### RECORDS FOR THIS TASK
=====
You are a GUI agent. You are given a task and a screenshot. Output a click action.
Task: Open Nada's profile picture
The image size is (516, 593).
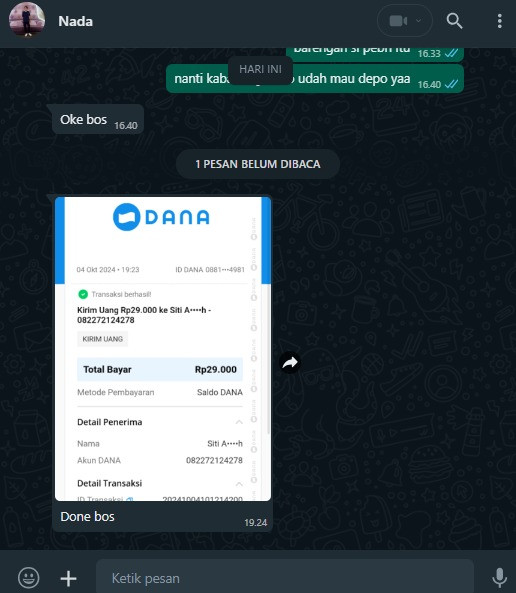27,20
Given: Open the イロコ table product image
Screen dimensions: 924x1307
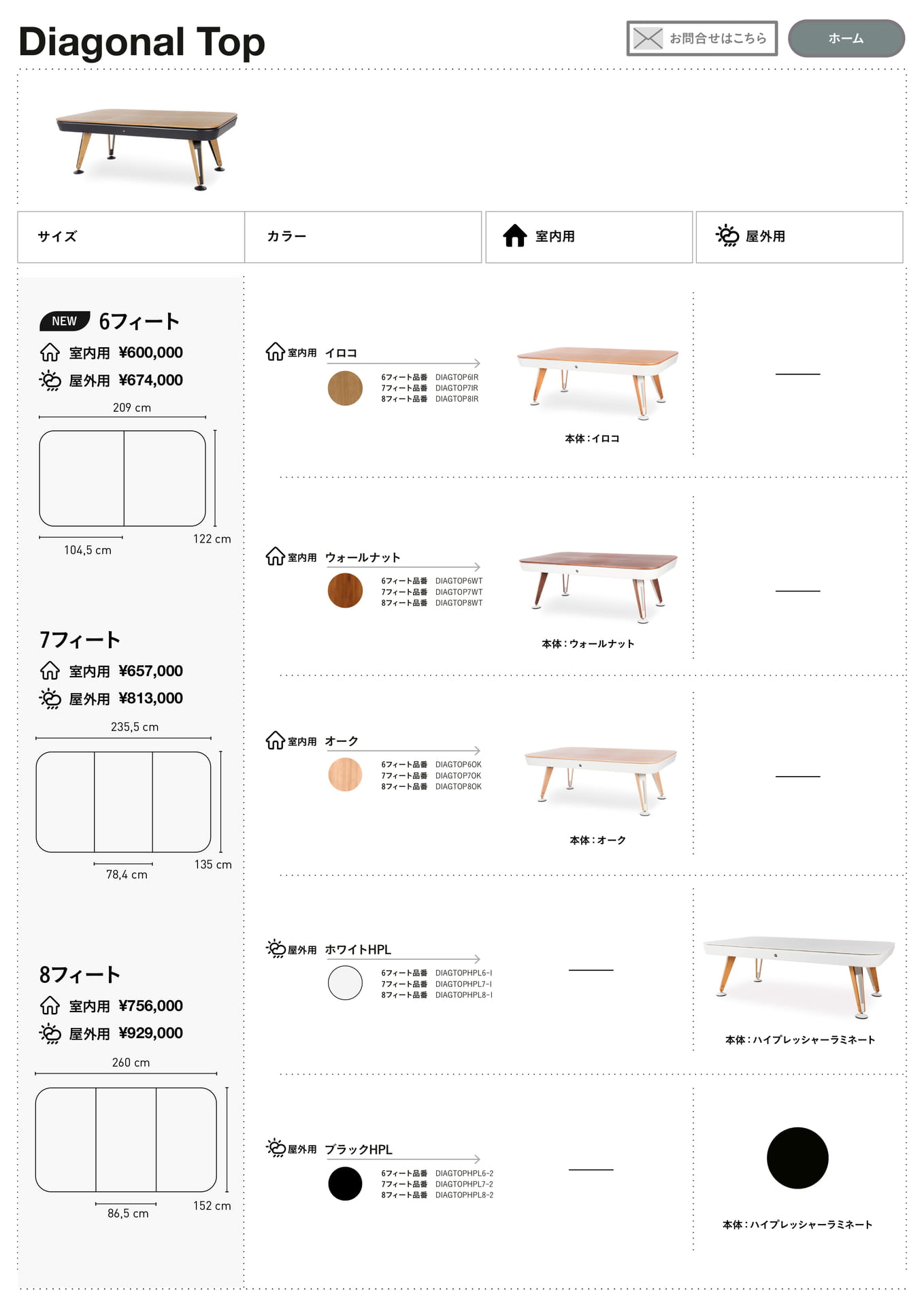Looking at the screenshot, I should click(597, 383).
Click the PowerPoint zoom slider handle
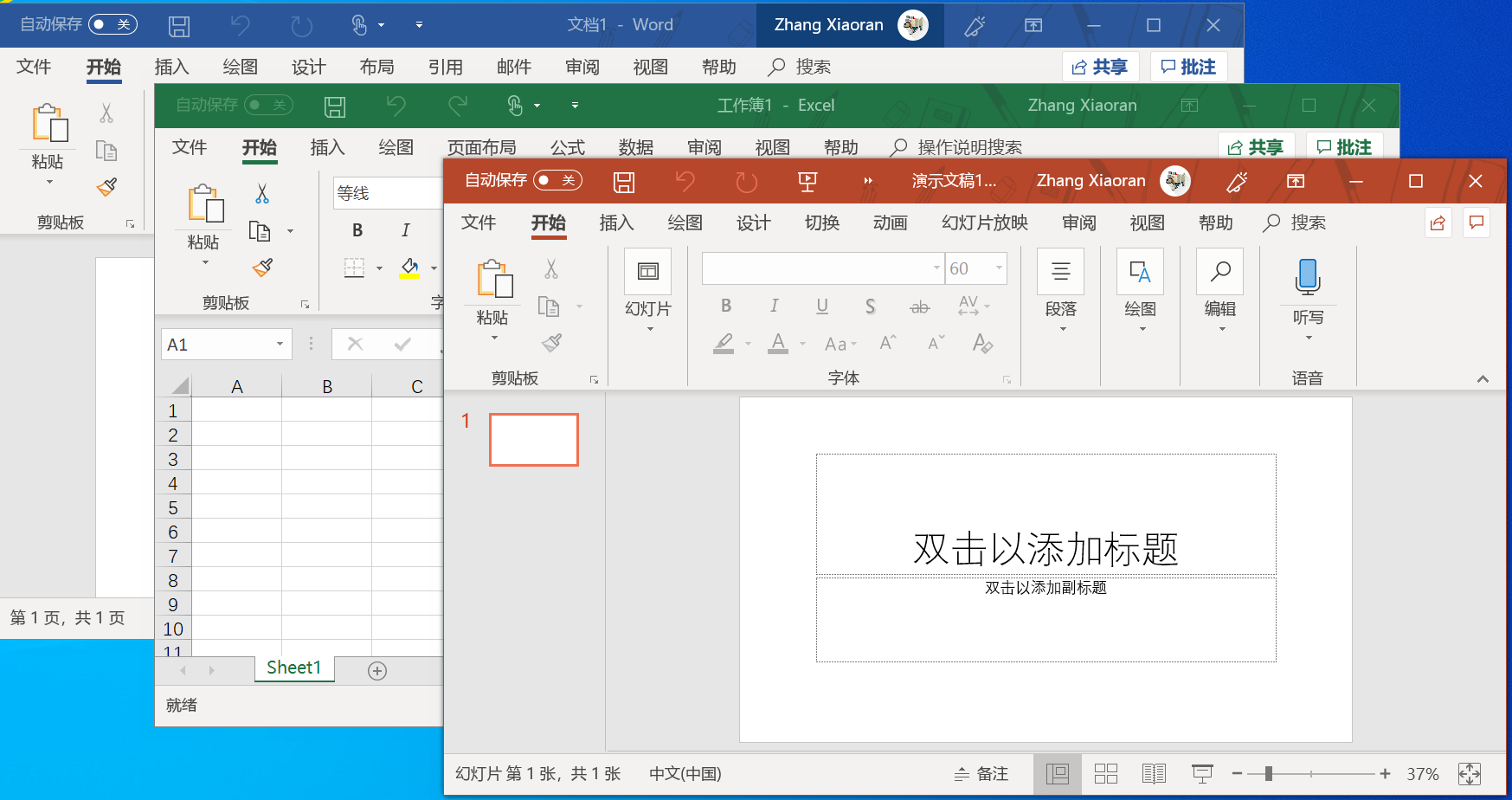Image resolution: width=1512 pixels, height=800 pixels. pyautogui.click(x=1268, y=773)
=====
### ACTION ITEM
For this exercise, give the listing again exactly as written, with the pictures omitted.

### TASK ANSWER
You are a GUI agent. You are given a task and a screenshot. Output a click action.
Task: Open Nada's profile picture
The image size is (516, 593).
27,20
Given: Open the イロコ table product image
Screen dimensions: 924x1307
Looking at the screenshot, I should click(597, 383).
Click the PowerPoint zoom slider handle
Image resolution: width=1512 pixels, height=800 pixels. pyautogui.click(x=1268, y=773)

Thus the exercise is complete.